Dmitri Kamyshin, chief political editor for Kommersant-Vlast magazine, says that the present choice between two potential successors – Dmitri Medvedev and Sergei Ivanov – “looks to be at least twice as democratic as Yeltsin’s appointment of his unique successor in 1999.”

Presumably, fierce competition between the two presidential candidates “should make it possible to choose the more worthy of them – or, if both prove unsuitable, a third person could be chosen.”

As Kamyshin points out, this choice isn’t being offered to all Russian citizens, “just to the one and only voter” whose opinion has any significance.

Still, as Moskovskie Novosti points out, the “direct successor” model has emerged in Russia only due to the lack of political self-organization in Russian society: that is, the lack of parties.

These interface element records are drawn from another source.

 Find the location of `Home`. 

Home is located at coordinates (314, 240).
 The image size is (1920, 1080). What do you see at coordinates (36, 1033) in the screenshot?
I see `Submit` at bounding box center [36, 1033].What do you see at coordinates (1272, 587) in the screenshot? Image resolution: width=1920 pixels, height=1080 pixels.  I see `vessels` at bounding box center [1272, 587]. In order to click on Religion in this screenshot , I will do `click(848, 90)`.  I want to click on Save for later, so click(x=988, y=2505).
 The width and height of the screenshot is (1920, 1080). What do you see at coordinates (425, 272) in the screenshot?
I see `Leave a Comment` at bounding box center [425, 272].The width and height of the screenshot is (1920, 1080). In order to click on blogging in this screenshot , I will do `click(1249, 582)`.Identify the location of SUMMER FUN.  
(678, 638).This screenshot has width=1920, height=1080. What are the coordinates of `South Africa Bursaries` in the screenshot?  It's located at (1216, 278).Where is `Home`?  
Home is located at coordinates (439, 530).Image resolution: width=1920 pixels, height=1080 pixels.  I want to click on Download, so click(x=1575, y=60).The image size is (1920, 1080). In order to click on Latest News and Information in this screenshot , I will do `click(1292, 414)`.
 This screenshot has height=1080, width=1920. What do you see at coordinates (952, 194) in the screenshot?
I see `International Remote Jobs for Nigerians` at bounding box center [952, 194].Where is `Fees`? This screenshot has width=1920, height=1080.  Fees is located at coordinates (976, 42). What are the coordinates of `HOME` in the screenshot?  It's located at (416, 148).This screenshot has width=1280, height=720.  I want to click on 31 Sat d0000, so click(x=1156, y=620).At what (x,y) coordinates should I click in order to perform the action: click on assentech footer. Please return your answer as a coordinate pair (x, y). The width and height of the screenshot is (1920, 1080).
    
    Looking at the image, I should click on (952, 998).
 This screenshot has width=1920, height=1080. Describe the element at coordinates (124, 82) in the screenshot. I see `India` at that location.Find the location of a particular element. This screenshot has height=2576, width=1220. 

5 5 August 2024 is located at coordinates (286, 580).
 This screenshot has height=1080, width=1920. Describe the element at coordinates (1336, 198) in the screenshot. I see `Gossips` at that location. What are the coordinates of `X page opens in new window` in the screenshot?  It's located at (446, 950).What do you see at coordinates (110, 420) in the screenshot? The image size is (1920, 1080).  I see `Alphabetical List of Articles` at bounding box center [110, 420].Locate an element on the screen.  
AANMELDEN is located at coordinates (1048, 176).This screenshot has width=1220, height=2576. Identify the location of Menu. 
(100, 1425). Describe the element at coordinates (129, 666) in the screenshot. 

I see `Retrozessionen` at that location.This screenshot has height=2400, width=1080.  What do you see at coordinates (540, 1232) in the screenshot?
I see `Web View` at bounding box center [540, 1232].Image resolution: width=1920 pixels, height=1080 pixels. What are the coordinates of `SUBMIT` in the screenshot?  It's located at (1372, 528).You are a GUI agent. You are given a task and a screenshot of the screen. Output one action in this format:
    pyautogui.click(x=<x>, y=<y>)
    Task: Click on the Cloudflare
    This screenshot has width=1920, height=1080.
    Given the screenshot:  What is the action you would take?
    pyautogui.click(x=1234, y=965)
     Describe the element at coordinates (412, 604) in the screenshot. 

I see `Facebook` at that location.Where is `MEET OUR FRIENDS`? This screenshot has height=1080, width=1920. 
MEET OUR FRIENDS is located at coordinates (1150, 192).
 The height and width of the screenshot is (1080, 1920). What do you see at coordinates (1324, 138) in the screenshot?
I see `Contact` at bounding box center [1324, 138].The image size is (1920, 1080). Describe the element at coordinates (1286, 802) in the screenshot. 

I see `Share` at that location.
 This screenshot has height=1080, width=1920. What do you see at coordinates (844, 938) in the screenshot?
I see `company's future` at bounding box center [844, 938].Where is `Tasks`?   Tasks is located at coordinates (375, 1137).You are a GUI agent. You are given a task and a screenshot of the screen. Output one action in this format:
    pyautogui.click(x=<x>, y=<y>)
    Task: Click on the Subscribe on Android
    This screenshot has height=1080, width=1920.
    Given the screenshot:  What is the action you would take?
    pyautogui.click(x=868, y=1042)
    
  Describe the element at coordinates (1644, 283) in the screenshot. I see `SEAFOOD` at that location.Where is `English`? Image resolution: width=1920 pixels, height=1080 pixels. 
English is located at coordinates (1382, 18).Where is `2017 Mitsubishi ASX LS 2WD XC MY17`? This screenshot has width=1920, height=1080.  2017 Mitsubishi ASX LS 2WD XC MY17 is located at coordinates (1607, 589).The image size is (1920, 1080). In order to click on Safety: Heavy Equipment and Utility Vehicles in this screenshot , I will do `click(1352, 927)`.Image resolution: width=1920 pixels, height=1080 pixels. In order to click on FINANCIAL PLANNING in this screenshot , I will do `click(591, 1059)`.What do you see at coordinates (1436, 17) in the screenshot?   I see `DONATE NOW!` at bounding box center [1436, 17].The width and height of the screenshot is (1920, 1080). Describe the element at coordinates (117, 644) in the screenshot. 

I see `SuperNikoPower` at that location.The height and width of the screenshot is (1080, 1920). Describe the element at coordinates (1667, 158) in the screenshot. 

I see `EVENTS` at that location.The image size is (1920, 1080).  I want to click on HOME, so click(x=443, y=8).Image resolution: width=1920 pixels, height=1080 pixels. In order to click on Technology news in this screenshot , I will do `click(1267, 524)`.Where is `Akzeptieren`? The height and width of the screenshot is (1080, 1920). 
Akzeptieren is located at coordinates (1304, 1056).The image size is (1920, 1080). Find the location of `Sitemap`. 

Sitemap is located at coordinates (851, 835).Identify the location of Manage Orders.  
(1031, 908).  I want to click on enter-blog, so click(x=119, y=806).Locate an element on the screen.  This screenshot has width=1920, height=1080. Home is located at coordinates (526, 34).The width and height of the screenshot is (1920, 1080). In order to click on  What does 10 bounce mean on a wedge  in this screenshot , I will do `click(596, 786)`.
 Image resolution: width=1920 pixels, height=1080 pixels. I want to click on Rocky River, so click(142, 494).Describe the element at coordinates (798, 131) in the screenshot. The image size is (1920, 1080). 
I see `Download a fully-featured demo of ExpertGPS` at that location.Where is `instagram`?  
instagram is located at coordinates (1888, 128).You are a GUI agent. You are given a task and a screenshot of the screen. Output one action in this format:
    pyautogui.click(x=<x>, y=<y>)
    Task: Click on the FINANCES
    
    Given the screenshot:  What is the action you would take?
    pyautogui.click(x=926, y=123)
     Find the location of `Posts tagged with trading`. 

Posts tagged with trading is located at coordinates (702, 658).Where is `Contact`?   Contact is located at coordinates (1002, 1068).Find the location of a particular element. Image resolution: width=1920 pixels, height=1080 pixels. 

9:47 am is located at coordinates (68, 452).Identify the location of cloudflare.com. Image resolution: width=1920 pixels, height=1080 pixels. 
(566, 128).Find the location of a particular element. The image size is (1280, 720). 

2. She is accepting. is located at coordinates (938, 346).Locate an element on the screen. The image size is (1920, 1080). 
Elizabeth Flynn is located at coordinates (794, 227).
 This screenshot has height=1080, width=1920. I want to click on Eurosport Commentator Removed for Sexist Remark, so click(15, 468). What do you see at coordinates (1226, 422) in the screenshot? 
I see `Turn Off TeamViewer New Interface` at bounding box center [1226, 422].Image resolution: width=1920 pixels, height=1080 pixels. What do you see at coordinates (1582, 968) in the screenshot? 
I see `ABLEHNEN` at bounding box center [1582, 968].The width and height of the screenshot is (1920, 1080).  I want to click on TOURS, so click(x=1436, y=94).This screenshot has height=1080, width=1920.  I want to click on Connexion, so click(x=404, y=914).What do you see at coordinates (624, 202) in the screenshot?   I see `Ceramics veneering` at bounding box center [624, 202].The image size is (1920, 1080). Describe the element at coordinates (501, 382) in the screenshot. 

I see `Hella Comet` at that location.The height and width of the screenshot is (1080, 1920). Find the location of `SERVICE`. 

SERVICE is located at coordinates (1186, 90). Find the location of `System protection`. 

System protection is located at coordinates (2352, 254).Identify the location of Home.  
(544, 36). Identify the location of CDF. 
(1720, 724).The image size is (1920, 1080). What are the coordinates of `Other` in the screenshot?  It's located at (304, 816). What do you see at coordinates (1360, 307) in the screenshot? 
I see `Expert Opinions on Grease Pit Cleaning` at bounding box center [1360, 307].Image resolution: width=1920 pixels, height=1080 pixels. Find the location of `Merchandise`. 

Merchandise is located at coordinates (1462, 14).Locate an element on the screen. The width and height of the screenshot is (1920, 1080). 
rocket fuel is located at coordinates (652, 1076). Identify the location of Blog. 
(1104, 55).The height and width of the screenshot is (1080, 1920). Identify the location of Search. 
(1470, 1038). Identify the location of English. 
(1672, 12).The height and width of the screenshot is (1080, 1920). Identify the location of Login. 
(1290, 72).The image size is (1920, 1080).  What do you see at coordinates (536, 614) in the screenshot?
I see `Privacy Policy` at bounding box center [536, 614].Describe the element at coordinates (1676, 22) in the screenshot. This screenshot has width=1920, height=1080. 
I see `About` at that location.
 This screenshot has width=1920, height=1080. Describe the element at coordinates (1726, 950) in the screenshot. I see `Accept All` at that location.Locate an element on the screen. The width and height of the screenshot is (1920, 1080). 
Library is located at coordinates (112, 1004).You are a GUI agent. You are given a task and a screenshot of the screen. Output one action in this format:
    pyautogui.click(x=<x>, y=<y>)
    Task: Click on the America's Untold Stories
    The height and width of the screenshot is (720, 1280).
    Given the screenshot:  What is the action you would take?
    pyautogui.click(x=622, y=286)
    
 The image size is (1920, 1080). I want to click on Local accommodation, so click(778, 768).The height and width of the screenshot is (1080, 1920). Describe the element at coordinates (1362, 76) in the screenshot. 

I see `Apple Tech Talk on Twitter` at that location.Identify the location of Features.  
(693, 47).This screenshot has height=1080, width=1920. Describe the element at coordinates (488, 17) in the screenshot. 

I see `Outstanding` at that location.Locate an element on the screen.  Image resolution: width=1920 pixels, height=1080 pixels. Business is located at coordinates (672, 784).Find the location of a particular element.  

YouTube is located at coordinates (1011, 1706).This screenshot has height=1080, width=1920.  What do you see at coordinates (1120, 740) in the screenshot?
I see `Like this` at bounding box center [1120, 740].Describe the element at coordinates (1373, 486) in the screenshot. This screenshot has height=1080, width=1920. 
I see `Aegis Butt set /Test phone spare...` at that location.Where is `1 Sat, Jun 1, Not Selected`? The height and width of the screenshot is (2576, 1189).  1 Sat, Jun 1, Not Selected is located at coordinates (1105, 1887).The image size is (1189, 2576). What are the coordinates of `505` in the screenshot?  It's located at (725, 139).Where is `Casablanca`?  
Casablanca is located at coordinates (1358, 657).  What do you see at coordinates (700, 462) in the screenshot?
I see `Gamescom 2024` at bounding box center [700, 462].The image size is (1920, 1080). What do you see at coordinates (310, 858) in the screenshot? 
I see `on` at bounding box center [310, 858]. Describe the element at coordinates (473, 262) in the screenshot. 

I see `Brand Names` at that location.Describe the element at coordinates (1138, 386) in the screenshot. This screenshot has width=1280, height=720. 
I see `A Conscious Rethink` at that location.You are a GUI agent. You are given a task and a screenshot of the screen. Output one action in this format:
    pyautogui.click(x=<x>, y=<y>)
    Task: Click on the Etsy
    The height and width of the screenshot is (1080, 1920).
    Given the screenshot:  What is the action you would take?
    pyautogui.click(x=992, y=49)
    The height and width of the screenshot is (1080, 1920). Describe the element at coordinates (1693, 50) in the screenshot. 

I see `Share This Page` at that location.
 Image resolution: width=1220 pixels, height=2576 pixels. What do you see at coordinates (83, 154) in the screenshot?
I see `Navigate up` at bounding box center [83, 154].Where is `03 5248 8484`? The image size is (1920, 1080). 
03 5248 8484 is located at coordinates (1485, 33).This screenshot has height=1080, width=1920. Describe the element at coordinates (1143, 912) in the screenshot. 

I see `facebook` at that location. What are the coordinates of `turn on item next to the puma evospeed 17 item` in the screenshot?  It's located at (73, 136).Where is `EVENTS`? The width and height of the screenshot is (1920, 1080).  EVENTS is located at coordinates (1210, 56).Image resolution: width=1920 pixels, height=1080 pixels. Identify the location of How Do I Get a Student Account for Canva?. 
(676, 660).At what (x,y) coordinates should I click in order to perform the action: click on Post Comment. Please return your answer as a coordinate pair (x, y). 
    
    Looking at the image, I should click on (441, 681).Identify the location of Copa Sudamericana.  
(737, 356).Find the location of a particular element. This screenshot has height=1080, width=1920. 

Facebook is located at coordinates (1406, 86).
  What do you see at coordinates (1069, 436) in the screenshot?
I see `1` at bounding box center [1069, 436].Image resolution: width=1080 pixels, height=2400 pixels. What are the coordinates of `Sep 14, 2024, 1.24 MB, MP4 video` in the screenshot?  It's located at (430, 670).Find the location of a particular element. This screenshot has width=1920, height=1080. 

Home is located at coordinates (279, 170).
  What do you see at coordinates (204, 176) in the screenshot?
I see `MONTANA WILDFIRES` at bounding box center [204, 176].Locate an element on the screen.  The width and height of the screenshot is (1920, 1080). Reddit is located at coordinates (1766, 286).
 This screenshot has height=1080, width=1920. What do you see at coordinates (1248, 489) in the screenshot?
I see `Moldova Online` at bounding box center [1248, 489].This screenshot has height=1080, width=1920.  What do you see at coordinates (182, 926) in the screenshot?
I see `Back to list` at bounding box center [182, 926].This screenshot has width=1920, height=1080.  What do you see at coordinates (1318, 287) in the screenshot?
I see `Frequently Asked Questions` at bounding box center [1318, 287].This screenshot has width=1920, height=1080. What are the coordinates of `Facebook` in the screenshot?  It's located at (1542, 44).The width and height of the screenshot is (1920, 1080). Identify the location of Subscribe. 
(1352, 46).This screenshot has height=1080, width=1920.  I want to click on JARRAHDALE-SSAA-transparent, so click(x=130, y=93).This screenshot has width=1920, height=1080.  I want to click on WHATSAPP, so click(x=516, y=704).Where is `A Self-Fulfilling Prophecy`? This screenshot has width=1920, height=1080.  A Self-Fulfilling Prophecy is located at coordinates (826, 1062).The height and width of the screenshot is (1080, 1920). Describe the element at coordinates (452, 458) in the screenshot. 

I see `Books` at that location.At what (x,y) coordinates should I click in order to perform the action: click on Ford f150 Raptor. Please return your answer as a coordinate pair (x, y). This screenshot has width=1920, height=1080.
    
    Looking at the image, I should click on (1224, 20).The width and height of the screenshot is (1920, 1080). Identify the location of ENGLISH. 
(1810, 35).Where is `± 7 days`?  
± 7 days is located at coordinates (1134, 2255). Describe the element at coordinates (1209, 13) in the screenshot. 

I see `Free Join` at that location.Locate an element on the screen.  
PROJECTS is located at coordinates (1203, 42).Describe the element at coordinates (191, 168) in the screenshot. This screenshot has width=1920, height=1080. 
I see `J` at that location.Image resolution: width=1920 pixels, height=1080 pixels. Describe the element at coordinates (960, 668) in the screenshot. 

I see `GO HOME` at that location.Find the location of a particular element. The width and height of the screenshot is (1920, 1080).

United Russia isn’t a ruling party. It’s only a function of the Kremlin, where real power is concentrated: “The true ruling class is behind the ancient walls of the Kremlin.”

The All-Russian Public Opinion Research Center (VTsIOM) has done a poll about the role of the media in Russian society. As the Vremya Novostei newspaper reports, ordinary citizens don’t take anough interest in the political kitchen, party membership numbers, or party events.

In Russia, the niche of political parties is mostly filled by television, followed by other media.

VTsIOM chief analyst Leontii Byzov: “Mass support and mass attitudes are basically determined by what the electronic media say. The present regime grasped this circumstance, and in exercising control over the media, it also controls public moods to a substantial degree.

As VTsIOM found yet again, respondents trust the media more than any other institution apart from the president; far more than they trust politicians, parties, or non-governmental organizations. It’s quite obvious, says Byzov in his article for Vremya Novostei, that the Russian media’s support for the regime’s actions and their creation of a positive image for the regime are interlinked phenomena.

The pollsters even draw the conclusion that the electronic media, far more than any other institution, provide “real unity for the values and information of Russian citizens, uniting them into a virtual political nation.”

Naturally, a society that exists politically only in virtual reality would have to be favorably impressed by the regime’s virtual plans, so convincingly presented on television.

And it doesn’t matter all that much who ends up being the successor; what’s important is that he should look good.

But people learn that very quickly these days.